Required work
A word-for-word transcription of the data below is required.

----------

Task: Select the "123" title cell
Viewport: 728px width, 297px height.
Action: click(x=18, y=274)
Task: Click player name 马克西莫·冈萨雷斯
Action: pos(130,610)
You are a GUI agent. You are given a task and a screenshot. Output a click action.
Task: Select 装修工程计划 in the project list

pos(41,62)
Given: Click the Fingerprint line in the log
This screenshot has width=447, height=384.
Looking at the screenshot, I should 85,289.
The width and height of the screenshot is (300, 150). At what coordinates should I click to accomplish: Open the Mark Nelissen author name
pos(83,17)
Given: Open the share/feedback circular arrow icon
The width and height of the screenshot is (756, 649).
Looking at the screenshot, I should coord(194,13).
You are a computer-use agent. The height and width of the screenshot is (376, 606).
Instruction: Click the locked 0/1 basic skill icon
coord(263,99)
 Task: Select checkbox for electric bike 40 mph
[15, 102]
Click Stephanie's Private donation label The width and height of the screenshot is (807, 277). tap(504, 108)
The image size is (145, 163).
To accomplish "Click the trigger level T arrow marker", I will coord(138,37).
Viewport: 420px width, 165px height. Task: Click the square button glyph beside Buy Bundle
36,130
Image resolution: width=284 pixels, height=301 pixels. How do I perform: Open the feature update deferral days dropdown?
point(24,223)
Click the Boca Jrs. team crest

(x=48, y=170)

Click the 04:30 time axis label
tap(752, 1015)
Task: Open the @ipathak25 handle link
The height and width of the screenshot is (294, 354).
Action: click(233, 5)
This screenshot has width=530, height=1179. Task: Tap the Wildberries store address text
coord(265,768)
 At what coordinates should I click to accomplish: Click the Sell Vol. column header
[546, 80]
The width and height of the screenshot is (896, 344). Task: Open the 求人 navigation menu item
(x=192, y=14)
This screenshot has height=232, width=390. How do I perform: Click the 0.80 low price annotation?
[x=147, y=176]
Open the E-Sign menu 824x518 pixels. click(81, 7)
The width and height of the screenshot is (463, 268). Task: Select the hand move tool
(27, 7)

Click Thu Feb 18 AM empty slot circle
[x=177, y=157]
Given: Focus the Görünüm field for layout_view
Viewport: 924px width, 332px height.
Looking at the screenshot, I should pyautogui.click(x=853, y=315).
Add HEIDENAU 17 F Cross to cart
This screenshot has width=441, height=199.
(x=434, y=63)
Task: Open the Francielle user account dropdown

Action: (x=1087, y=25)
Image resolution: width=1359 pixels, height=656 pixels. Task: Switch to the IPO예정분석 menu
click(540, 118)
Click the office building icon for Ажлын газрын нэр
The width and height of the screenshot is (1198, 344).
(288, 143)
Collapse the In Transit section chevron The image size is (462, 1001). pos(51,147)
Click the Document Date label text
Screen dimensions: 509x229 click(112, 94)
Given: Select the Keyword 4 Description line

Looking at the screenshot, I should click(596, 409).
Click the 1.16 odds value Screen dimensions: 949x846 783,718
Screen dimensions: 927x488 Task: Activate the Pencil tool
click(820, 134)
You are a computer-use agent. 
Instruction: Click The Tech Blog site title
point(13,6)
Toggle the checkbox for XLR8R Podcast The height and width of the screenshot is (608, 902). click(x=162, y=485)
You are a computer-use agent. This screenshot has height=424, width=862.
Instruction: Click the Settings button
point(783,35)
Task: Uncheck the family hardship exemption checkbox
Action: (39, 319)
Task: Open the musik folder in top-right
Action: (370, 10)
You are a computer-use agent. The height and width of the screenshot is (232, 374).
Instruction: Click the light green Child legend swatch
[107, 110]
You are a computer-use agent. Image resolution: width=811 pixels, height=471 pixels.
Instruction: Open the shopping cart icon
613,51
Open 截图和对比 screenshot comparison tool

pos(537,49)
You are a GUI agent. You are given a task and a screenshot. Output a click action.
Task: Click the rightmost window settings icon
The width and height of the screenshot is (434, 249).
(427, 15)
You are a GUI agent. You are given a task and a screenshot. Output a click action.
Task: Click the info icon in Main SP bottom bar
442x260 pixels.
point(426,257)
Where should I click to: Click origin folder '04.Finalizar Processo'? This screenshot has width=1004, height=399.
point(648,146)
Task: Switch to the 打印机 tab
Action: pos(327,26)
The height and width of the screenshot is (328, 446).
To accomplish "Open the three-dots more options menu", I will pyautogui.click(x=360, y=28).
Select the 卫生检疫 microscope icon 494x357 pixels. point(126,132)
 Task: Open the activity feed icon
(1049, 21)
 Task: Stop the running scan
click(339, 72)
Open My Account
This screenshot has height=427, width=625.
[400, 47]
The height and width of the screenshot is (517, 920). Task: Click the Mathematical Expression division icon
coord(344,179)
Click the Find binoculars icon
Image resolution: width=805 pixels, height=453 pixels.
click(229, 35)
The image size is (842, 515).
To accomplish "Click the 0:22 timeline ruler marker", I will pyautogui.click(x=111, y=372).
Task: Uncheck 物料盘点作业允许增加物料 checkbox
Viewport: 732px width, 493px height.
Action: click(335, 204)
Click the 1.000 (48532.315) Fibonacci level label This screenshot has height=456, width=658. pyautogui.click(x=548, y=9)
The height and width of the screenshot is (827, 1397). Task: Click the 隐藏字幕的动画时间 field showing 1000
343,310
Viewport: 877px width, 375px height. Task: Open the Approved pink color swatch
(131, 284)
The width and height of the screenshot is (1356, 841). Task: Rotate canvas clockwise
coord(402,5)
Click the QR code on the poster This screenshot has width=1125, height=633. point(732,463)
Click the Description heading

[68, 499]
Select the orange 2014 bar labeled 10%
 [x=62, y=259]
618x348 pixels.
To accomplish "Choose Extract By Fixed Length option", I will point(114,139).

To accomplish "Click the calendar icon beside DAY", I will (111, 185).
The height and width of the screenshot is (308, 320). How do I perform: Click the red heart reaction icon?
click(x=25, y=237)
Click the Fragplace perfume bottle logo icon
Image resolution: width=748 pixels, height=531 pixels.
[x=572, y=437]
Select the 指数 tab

----------

Response to the task
Task: Select the "123" title cell
Viewport: 728px width, 297px height.
Action: click(x=18, y=274)
Task: Click player name 马克西莫·冈萨雷斯
Action: pos(130,610)
You are a GUI agent. You are given a task and a screenshot. Output a click action.
Task: Select 装修工程计划 in the project list

pos(41,62)
Given: Click the Fingerprint line in the log
This screenshot has width=447, height=384.
Looking at the screenshot, I should 85,289.
The width and height of the screenshot is (300, 150). At what coordinates should I click to accomplish: Open the Mark Nelissen author name
pos(83,17)
Given: Open the share/feedback circular arrow icon
The width and height of the screenshot is (756, 649).
Looking at the screenshot, I should coord(194,13).
You are a computer-use agent. The height and width of the screenshot is (376, 606).
Instruction: Click the locked 0/1 basic skill icon
coord(263,99)
 Task: Select checkbox for electric bike 40 mph
[15, 102]
Click Stephanie's Private donation label The width and height of the screenshot is (807, 277). tap(504, 108)
The image size is (145, 163).
To accomplish "Click the trigger level T arrow marker", I will coord(138,37).
Viewport: 420px width, 165px height. Task: Click the square button glyph beside Buy Bundle
36,130
Image resolution: width=284 pixels, height=301 pixels. How do I perform: Open the feature update deferral days dropdown?
point(24,223)
Click the Boca Jrs. team crest

(x=48, y=170)

Click the 04:30 time axis label
tap(752, 1015)
Task: Open the @ipathak25 handle link
The height and width of the screenshot is (294, 354).
Action: click(233, 5)
This screenshot has width=530, height=1179. Task: Tap the Wildberries store address text
coord(265,768)
 At what coordinates should I click to accomplish: Click the Sell Vol. column header
[546, 80]
The width and height of the screenshot is (896, 344). Task: Open the 求人 navigation menu item
(x=192, y=14)
This screenshot has height=232, width=390. How do I perform: Click the 0.80 low price annotation?
[x=147, y=176]
Open the E-Sign menu 824x518 pixels. click(81, 7)
The width and height of the screenshot is (463, 268). Task: Select the hand move tool
(27, 7)

Click Thu Feb 18 AM empty slot circle
[x=177, y=157]
Given: Focus the Görünüm field for layout_view
Viewport: 924px width, 332px height.
Looking at the screenshot, I should pyautogui.click(x=853, y=315).
Add HEIDENAU 17 F Cross to cart
This screenshot has width=441, height=199.
(x=434, y=63)
Task: Open the Francielle user account dropdown

Action: (x=1087, y=25)
Image resolution: width=1359 pixels, height=656 pixels. Task: Switch to the IPO예정분석 menu
click(540, 118)
Click the office building icon for Ажлын газрын нэр
The width and height of the screenshot is (1198, 344).
(288, 143)
Collapse the In Transit section chevron The image size is (462, 1001). pos(51,147)
Click the Document Date label text
Screen dimensions: 509x229 click(112, 94)
Given: Select the Keyword 4 Description line

Looking at the screenshot, I should click(596, 409).
Click the 1.16 odds value Screen dimensions: 949x846 783,718
Screen dimensions: 927x488 Task: Activate the Pencil tool
click(820, 134)
You are a computer-use agent. 
Instruction: Click The Tech Blog site title
point(13,6)
Toggle the checkbox for XLR8R Podcast The height and width of the screenshot is (608, 902). click(x=162, y=485)
You are a computer-use agent. This screenshot has height=424, width=862.
Instruction: Click the Settings button
point(783,35)
Task: Uncheck the family hardship exemption checkbox
Action: (39, 319)
Task: Open the musik folder in top-right
Action: (370, 10)
You are a computer-use agent. The height and width of the screenshot is (232, 374).
Instruction: Click the light green Child legend swatch
[107, 110]
You are a computer-use agent. Image resolution: width=811 pixels, height=471 pixels.
Instruction: Open the shopping cart icon
613,51
Open 截图和对比 screenshot comparison tool

pos(537,49)
You are a GUI agent. You are given a task and a screenshot. Output a click action.
Task: Click the rightmost window settings icon
The width and height of the screenshot is (434, 249).
(427, 15)
You are a GUI agent. You are given a task and a screenshot. Output a click action.
Task: Click the info icon in Main SP bottom bar
442x260 pixels.
point(426,257)
Where should I click to: Click origin folder '04.Finalizar Processo'? This screenshot has width=1004, height=399.
point(648,146)
Task: Switch to the 打印机 tab
Action: pos(327,26)
The height and width of the screenshot is (328, 446).
To accomplish "Open the three-dots more options menu", I will pyautogui.click(x=360, y=28).
Select the 卫生检疫 microscope icon 494x357 pixels. point(126,132)
 Task: Open the activity feed icon
(1049, 21)
 Task: Stop the running scan
click(339, 72)
Open My Account
This screenshot has height=427, width=625.
[400, 47]
The height and width of the screenshot is (517, 920). Task: Click the Mathematical Expression division icon
coord(344,179)
Click the Find binoculars icon
Image resolution: width=805 pixels, height=453 pixels.
click(229, 35)
The image size is (842, 515).
To accomplish "Click the 0:22 timeline ruler marker", I will pyautogui.click(x=111, y=372).
Task: Uncheck 物料盘点作业允许增加物料 checkbox
Viewport: 732px width, 493px height.
Action: click(335, 204)
Click the 1.000 (48532.315) Fibonacci level label This screenshot has height=456, width=658. pyautogui.click(x=548, y=9)
The height and width of the screenshot is (827, 1397). Task: Click the 隐藏字幕的动画时间 field showing 1000
343,310
Viewport: 877px width, 375px height. Task: Open the Approved pink color swatch
(131, 284)
The width and height of the screenshot is (1356, 841). Task: Rotate canvas clockwise
coord(402,5)
Click the QR code on the poster This screenshot has width=1125, height=633. point(732,463)
Click the Description heading

[68, 499]
Select the orange 2014 bar labeled 10%
 [x=62, y=259]
618x348 pixels.
To accomplish "Choose Extract By Fixed Length option", I will point(114,139).

To accomplish "Click the calendar icon beside DAY", I will (111, 185).
The height and width of the screenshot is (308, 320). How do I perform: Click the red heart reaction icon?
click(x=25, y=237)
Click the Fragplace perfume bottle logo icon
Image resolution: width=748 pixels, height=531 pixels.
[x=572, y=437]
Select the 指数 tab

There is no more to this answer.